The P2P mesh is designed for two distinct use cases. The first is same-node communication between agents running in the same Python process, where messages are delivered in memory without any network overhead. The second is cross-node communication between agents running on separate machines, where the SWIM coordinator handles discovery and ZMQ handles serialisation and delivery.


Enabling P2P

P2P is disabled by default. Enable it by setting P2P_ENABLED=true in your environment.

.env
P2P_ENABLED=true
JC_SWIM_HOST=0.0.0.0
JC_SWIM_PORT=7946

When P2P_ENABLED=true, Mesh.start() initialises the SWIM coordinator automatically. No code changes are required.

For a multi-node deployment, each node specifies the other nodes as seed peers:

.env (node 2)
P2P_ENABLED=true
JC_SWIM_HOST=0.0.0.0
JC_SWIM_PORT=7947
JC_SEED_NODES=10.0.0.1:7946

Port uniqueness on the same machine

Each JarvisCore node on the same machine must use a different JC_SWIM_PORT. The ZMQ data port is set automatically to JC_SWIM_PORT + 1000. If you run two nodes locally, assign ports 7946 and 7947 respectively.

Redis is required for multi-node P2P

Cross-node workflow state (mailboxes, step claiming) is coordinated through Redis. P2P messaging itself uses ZMQ directly, but without Redis, distributed workflow execution will not function correctly.


The PeerClient API

Every agent that participates in the mesh receives a PeerClient instance as self.peers. This object is the complete interface for peer discovery and messaging.

PeerClient is injected by the Mesh during setup(). You never construct it directly.

Discovery

get_peer

Returns the first agent registered with the given role, or None if no such agent exists.

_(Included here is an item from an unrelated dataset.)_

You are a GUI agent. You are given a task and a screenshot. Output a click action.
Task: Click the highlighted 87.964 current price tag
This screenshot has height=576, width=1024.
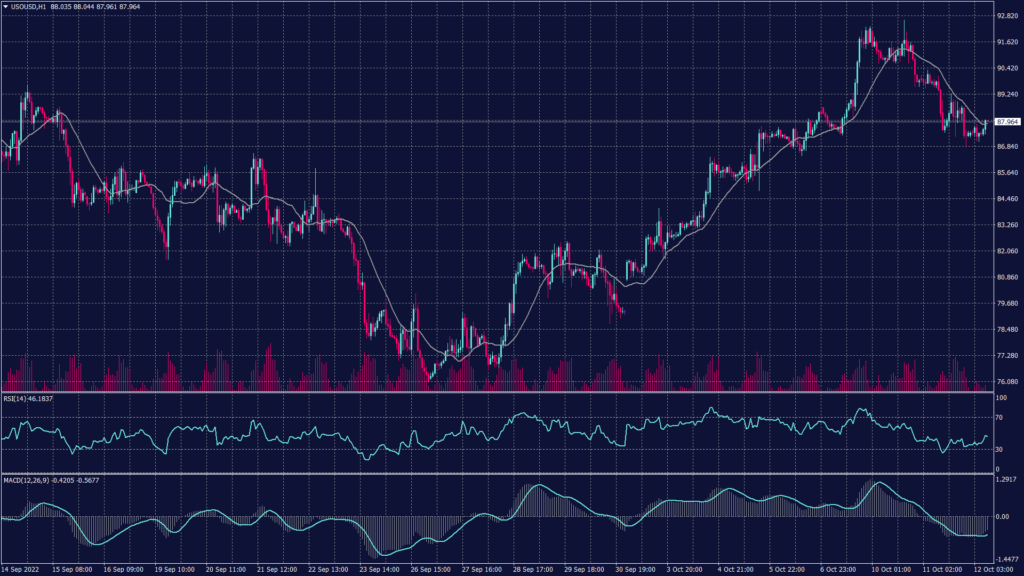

analyst = self.peers.get_peer(role="analyst")
if analyst:
    print(f"Found analyst: {analyst.agent_id} on node {analyst.node_id}")

discover

Returns a list of agents matching a role or capability filter. Supports multiple selection strategies for load distribution.

# All analysts, in round-robin order
analysts = self.peers.discover(role="analyst", strategy="round_robin")

# Any agent with the "data-analysis" capability, selected randomly
workers = self.peers.discover(capability="data-analysis", strategy="random")
Strategy Behaviour
"first" Returns agents in discovery order. This is the default.
"random" Shuffles the result list randomly on each call.
"round_robin" Rotates through agents on each call, distributing load evenly.
"least_recent" Returns agents sorted by last-used timestamp, oldest first.

discover_one

Convenience method that returns the single best match from discover(), or None if no match is found.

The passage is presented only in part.